*** Data for this exercise Section Begins ***
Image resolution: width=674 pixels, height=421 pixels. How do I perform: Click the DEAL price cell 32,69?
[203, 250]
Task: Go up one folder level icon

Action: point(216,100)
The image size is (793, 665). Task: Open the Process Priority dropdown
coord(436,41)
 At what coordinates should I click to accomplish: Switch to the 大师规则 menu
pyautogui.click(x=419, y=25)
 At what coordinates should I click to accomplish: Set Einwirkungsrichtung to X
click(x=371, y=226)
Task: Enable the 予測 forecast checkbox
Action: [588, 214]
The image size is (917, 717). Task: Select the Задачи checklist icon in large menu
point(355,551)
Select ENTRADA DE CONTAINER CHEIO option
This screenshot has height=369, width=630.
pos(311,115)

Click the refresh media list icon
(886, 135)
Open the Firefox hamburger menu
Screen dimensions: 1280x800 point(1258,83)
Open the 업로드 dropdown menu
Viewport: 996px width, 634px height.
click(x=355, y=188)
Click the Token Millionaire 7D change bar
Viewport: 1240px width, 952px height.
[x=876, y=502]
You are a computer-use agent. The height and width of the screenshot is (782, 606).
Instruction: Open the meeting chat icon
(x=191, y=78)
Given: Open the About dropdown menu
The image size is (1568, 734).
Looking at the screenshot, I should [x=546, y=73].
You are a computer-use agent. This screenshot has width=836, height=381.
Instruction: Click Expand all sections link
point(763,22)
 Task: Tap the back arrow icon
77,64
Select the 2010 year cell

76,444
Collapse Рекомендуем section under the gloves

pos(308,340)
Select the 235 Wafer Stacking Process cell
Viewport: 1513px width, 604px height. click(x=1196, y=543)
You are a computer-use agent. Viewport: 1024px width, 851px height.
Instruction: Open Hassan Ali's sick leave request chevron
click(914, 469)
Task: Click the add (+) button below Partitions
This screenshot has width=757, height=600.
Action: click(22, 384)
*** Data for this exercise Section Ends ***
Your task | Please copy exactly, and only, the lines from the line containing "Select the 235 Wafer Stacking Process cell" through the last line of the records, with both ends included.

Task result |
Select the 235 Wafer Stacking Process cell
Viewport: 1513px width, 604px height. click(x=1196, y=543)
You are a computer-use agent. Viewport: 1024px width, 851px height.
Instruction: Open Hassan Ali's sick leave request chevron
click(914, 469)
Task: Click the add (+) button below Partitions
This screenshot has width=757, height=600.
Action: click(22, 384)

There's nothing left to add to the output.